Monday, May 21, 2007

Transitions

Everything transitions from one form to another through stages. In a play, a character may transition from hope, to frustrated ambitions to bitterness and despair. Death itself comes as a transition. Thus, does Leonardo da Vinci describe, in his Notebooks [as quoted by Lajos Egri], the transition to death:

... And this old man, a few hours before his death, told me that he had lived a hundred years, and that he did not feel any bodily ailment other than weakness, and thus, while sitting up on a bed in the hospital of Santa Maria Nuova at Florence, without any movement or sign of anything amiss, he passed away from this life. And I made an autopsy in order to ascertain the cause of so peaceful a death, and found that it proceeded from weakness throgh failure of blood and of the artery that feeds the heart and the other lower members, which I found to be very parched and shrunk and withered, and the result of his autopsy I wrote down very carefully and with great ease, for the body was devoid of either fat or moisture, and these form the chief hindrance to the knowledge of its parts ... The old who enjoy good health die through lack of sustenance.
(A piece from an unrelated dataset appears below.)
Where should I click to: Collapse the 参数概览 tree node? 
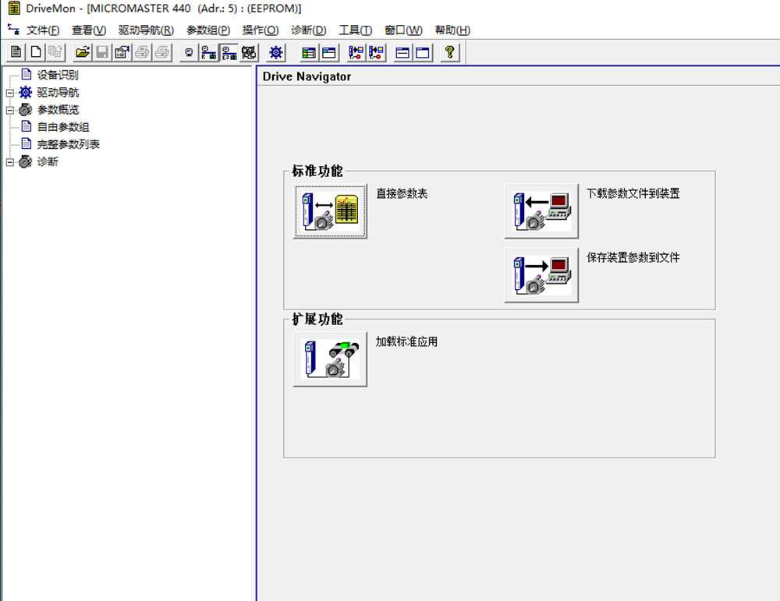(x=10, y=110)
And this is brought about by the passage to the mesaraic veins becoming continually restricted by the thickening of the skin of those veins and the process continues until it affects the capillary veins which are the first to close up altogether; and from this it comes to pass that the old dread the cold more than the young, and that those who are very old have their skin the color of wood or dried chestnut, because this is almost compeltely deprived of sustenance.

What is in this description that makes it such a more revealing read that today's medical treatise on aging and death?